Pt. I - Viareggio
I told you I would get progressively worse at posting. Here we are. I haven’t posted in well over two weeks.
I was chatting with a friend who asked what I was up to and was disappointed to hear that I don’t have any crazy adventures besides my trips and other activities during the weekends. The fact of the matter is my weekly activities aren’t that thrilling to hear about. I’m having fun being here, but I mostly stick to my class-homework-workout-frisbee routine, which takes up most of my time. I enjoy this routine, don’t get me wrong, but that’s why I don’t usually post that much about my week. I always have really exciting weekends though, to make up for it.
Speaking of which, the tournament two weekends ago was REALLY fun. I didn’t bring a camera for the sake of packing lightly and, ya know, not damaging my camera, so my enthralling descriptive abilities will have to suffice.
After unsuccessfully attempting to go to bed early, I woke up at 6:30 in order to be ready to go by 7:15. Everything went as planned and my captain, Max, picked me and the other American girl, Georgia, up. We found out he’d found another girl, Emilia, to pick up with us for the weekend, since Giovana thought she had to bail on Sunday in order to study for a test (though she ended up changing her mind). Emilia was also in the car with us for the ride over and she was really nice. I like both Georgia and Emilia a lot.
The ride over was fairly uneventful. We talked a little about what we were all doing in Florence, how we all got into frisbee, etc. but mostly just watched the scenery pass. Once we got there, however, it was kin of surreal. Frisbee tournaments are a setting I’ve become ridiculously familiar with. I counted towards the end of last semester and I think I’ve been to somewhere around 25 tournaments before. So, on the one hand here was this extremely familiar setting then, on the other hand, it was all in Italian.
The fields were a little bit different. Italy doesn’t seem to really bother trying to maintain grassy fields during the winter (probably a good environmental call, all things considered), so we were playing on dirt. They were also definitely a little smaller than standard size and there were only two of them for the ten+ teams that were there. In part because the tournament was aimed at newer players and in part because the field space was so limited that games were only to eight points with a hard cap (max time) at 30 minutes, which was bizarre. We also had a bye (break lasting the length of a game) after practically every game. This meant warming up for every game separately. Warming up is my least favorite part of tournaments. I would actually go so far as to say warming up is my least favorite part of ultimate, so, basically, I was not very happy with this format. Overall, however, the tone of the tournament was slightly more serious than I expected and no one actually drank during the day, which was probably a good thing. I’ll save my non-ultimate readers the details of play and summarize by simply saying I had a lot of fun. We placed third overall (after getting killed by the team from Bologna) which was exciting, in part because games in the semifinals were hardcapped at 50 minutes, instead of 30.

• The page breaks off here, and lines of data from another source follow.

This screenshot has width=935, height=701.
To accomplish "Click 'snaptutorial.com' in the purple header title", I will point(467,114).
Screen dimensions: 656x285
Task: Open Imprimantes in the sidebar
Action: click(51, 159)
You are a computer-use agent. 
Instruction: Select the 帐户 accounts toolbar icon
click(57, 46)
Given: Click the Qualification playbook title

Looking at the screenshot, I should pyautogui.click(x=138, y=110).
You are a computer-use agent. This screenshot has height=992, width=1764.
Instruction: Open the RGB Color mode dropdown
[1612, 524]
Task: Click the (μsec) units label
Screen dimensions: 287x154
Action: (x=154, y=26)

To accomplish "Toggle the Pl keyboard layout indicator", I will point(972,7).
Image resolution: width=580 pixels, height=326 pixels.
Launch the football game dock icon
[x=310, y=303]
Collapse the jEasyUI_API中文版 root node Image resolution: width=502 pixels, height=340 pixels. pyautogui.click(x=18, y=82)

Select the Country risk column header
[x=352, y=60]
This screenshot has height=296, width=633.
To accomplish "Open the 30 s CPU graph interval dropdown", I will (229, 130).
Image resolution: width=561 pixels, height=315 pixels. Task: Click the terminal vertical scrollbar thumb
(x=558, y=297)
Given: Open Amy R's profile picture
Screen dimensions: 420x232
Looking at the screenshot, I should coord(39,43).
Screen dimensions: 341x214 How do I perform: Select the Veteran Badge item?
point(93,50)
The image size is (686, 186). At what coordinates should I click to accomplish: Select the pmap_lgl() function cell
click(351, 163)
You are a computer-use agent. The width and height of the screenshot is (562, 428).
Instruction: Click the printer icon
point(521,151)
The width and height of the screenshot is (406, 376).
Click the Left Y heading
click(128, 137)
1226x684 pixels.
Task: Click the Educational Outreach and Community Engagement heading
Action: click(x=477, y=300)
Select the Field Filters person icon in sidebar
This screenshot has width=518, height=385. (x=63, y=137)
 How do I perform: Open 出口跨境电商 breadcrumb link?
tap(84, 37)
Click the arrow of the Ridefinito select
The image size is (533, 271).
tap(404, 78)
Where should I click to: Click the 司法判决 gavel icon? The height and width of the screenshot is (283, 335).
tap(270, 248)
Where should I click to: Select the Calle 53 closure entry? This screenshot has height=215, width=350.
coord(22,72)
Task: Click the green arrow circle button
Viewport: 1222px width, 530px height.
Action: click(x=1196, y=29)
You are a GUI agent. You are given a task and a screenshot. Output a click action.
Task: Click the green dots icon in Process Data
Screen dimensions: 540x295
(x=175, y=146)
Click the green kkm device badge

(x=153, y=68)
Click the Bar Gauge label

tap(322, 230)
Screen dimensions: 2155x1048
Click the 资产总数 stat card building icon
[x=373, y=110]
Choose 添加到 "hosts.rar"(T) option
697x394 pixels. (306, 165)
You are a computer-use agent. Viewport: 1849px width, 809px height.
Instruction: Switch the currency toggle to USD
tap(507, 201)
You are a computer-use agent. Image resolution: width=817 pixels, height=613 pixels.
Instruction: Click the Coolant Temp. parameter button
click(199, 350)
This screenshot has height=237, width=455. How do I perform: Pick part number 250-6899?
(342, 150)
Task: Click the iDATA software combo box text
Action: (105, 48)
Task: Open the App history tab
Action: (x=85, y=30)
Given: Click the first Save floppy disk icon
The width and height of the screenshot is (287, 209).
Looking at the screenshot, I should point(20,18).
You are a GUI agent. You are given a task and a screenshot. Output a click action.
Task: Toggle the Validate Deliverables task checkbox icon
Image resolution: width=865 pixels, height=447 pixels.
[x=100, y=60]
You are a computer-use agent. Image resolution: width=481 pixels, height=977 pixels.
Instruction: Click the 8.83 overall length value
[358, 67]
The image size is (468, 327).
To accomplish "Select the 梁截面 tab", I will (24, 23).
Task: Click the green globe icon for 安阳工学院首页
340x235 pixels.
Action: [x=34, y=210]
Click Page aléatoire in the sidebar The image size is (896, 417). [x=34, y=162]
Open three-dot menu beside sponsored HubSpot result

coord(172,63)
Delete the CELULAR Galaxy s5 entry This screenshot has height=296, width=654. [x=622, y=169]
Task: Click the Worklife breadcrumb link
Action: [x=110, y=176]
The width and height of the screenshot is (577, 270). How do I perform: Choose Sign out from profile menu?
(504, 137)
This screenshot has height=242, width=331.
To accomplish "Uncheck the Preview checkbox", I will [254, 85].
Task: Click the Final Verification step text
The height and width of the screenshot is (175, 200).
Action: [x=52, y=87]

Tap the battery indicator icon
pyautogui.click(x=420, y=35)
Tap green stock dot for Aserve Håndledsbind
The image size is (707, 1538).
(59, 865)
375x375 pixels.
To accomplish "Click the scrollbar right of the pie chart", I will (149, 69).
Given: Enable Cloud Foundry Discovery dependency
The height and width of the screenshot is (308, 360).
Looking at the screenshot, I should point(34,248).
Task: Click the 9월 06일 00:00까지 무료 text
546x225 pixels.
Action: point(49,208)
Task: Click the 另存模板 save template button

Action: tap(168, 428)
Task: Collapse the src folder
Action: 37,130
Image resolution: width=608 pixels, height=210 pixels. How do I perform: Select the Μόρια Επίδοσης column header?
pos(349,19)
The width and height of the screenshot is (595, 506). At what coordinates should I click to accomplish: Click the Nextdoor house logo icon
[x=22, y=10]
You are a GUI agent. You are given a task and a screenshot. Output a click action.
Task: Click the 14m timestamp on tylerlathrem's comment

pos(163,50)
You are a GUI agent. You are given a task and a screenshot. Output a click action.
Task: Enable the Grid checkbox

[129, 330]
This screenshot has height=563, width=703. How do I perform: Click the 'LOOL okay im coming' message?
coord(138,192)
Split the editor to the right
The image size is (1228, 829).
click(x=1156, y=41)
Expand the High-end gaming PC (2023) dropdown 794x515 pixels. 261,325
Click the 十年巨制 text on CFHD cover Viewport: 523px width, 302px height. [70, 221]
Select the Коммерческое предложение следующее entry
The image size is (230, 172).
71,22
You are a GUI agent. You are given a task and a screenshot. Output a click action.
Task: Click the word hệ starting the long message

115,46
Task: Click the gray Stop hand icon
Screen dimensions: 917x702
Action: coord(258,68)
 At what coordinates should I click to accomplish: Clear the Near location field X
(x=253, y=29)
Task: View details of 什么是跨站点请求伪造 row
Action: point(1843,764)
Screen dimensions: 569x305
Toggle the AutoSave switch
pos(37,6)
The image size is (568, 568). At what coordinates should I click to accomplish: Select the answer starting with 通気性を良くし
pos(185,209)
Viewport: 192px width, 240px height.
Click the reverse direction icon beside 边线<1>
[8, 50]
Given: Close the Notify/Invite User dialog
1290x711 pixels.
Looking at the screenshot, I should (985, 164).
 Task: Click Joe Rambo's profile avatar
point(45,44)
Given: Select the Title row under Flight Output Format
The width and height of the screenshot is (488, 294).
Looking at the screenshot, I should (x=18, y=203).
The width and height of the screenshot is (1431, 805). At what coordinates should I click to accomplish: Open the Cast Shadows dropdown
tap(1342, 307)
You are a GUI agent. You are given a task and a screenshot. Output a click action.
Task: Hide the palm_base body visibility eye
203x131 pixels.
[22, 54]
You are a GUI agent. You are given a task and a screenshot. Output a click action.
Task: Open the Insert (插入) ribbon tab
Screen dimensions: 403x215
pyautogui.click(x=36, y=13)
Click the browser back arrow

Before leaving, my roommate was jokingly telling me that the whole tournament would stop for lunch. This kind of thing is unheard of within ultimate in the US and I was fairly convinced Italy would be similar. After all, it makes most people feel kind of sick to run on a full stomach. While the whole tournament didn’t exactly stop, they did serve us a full, sit-down meal during one of our byes on both Saturday and Sunday. This was both funny and delicious.
Saturday night was kind of an adventure. Games went until seven at which point we were all exhausted. We decided the best move would be to drop our stuff off at the place we were staying and shower there before heading over to the restaurant where the tournament was providing dinner. Our team had reserved two bungalows for the night. They were pretty well equipped with beds and everything, but a little tight. We managed though. However, something was wrong with the hot water tank in the girls’ bungalow. After one person had showered it seemed like the hot water tank had decided it’s job was done and no matter how long we waited, there was no more hot water. I waited to go last, mostly to simplify the process and not only was I left with zero hot water but we’d also waited so long for hot water at this point that everyone was in a rush to get to dinner before the cutoff time. So I took a three-minute, ice-cold shower with my whole team yelling at me to hurry up.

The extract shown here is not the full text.